**Exercise description**
Write out the records word for word, with no pictures.

Dataset entries
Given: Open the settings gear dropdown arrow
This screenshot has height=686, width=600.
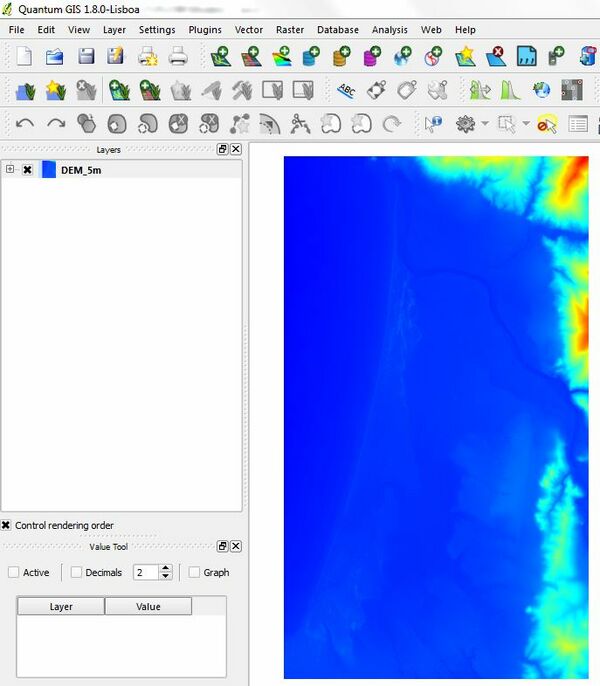Looking at the screenshot, I should [485, 124].
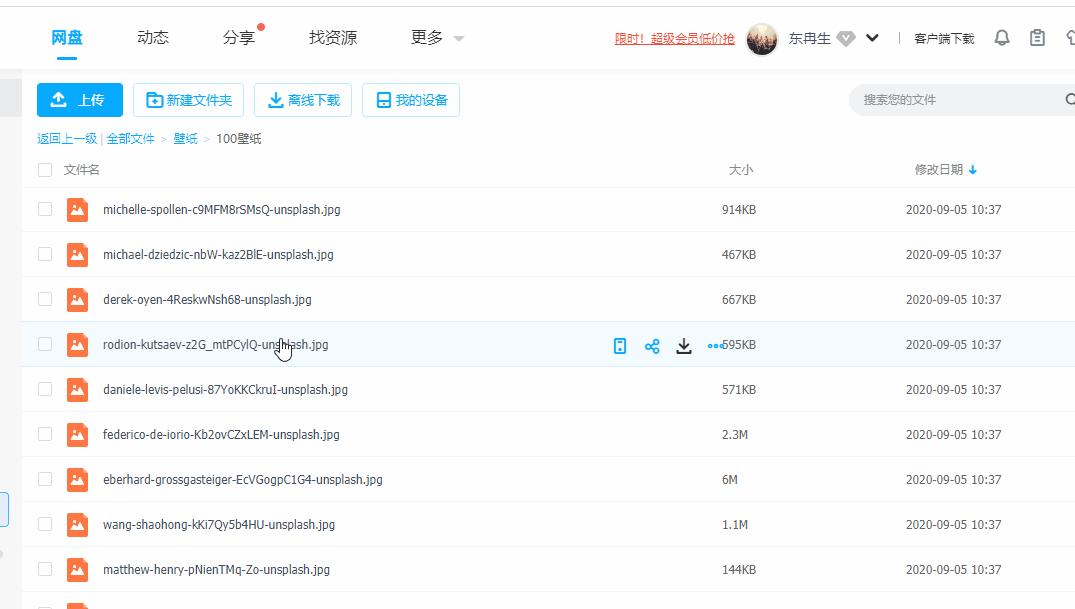Open My Devices via the device icon

point(411,99)
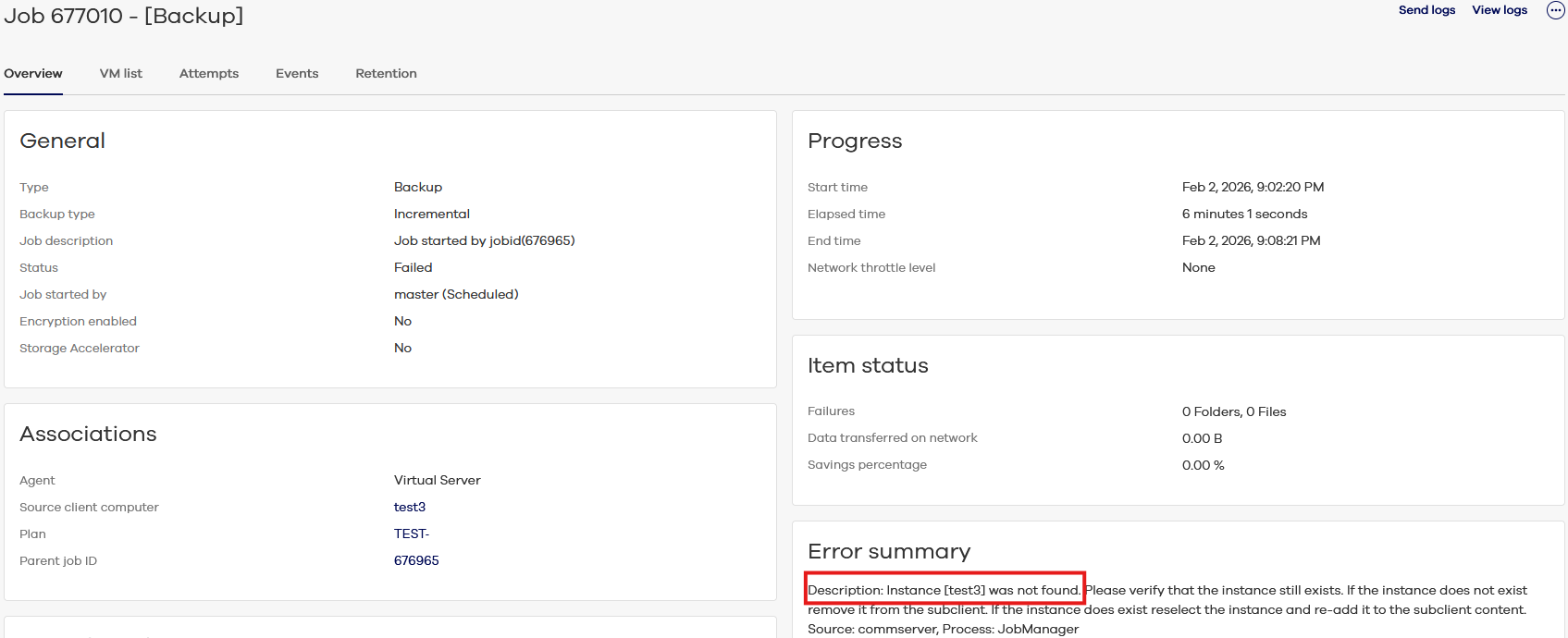The image size is (1568, 638).
Task: Click the Failed status value
Action: (413, 267)
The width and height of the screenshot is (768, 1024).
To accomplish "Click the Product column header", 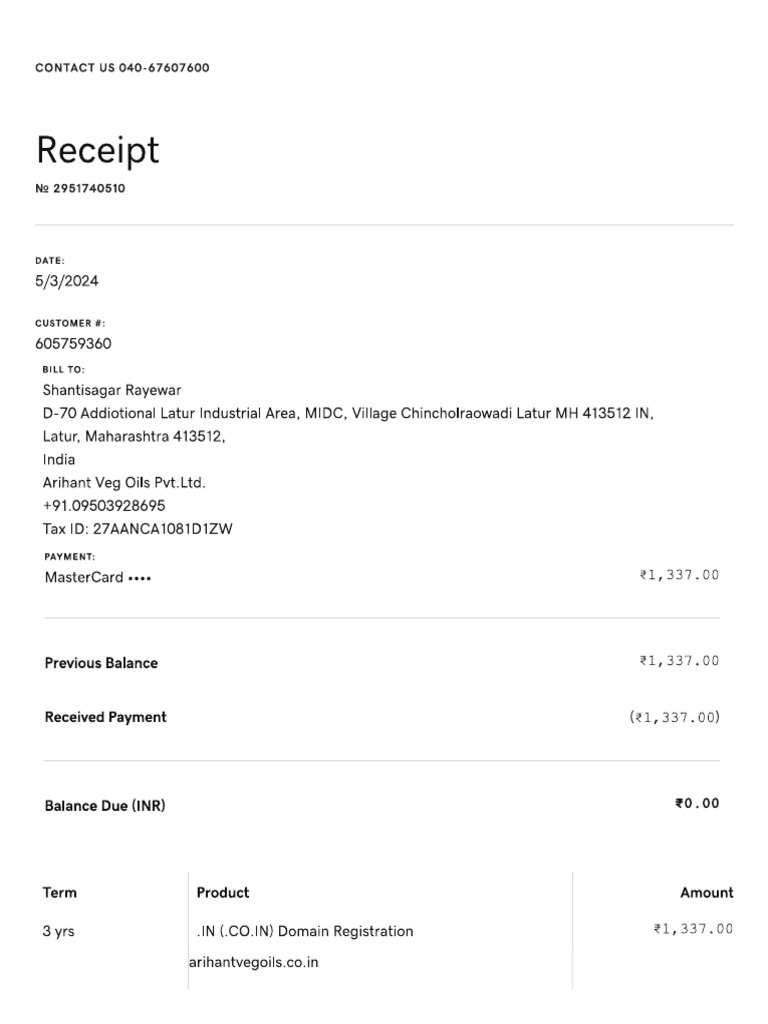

**Exercise response**
Given: Open the settings gear dropdown arrow
This screenshot has height=686, width=600.
Looking at the screenshot, I should [485, 124].
Open My Devices via the device icon

point(411,99)
The image size is (1568, 638).
Task: Click the Failed status value
Action: (413, 267)
The width and height of the screenshot is (768, 1024).
To accomplish "Click the Product column header", 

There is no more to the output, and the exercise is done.